During this period, 203,685 Mexicans were returned to the country from the United States, 39,441 of whom arrived by air, reported the Secretary of the Interior, Rosa Icela Rodríguez.
Tapachula—located on the southern border of Chiapas—operates, alongside Villahermosa, as one of the two airports in the southern part of the country designated to receive repatriation flights under the federal México te Abraza (Mexico Embraces You) strategy.
The Official Tally

The figures come from two press conferences held at the National Palace. During the March 19 conference, led by President Claudia Sheinbaum, the head of the Ministry of the Interior (Segob) presented the numbers for the first time: 189,830 repatriations between January 20, 2025, and March 18, 2026, including 154,072 by land and 35,758 by air.

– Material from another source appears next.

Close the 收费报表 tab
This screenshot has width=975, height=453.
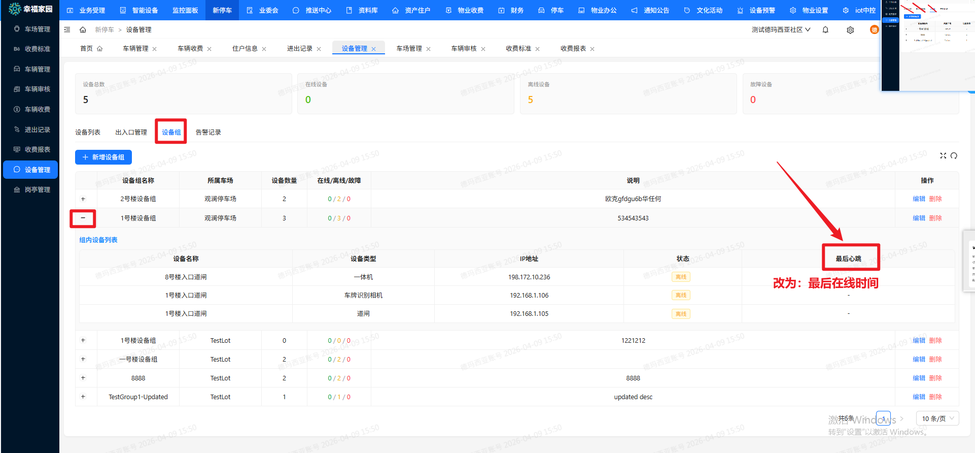click(x=592, y=49)
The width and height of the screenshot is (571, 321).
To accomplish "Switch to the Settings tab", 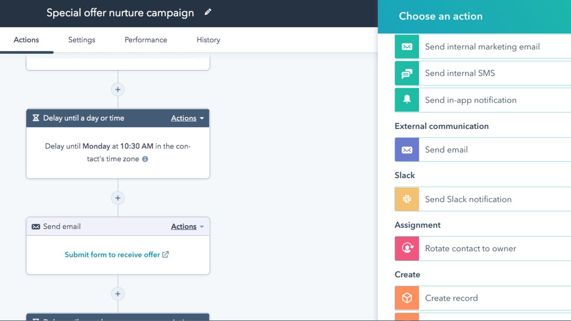I will pos(81,40).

One month later, during the April 17 morning press conference, the figure was updated to 203,685 people, averaging 451 returns per day.
Secretary Rodríguez herself stated that the figures represented an 87% decrease compared to the previous year. However, the statement overlooks a qualitative shift that several specialized organizations have already pointed out: the profile of those being deported today.
“90% of deported individuals had lived in the United States for an average of four years.”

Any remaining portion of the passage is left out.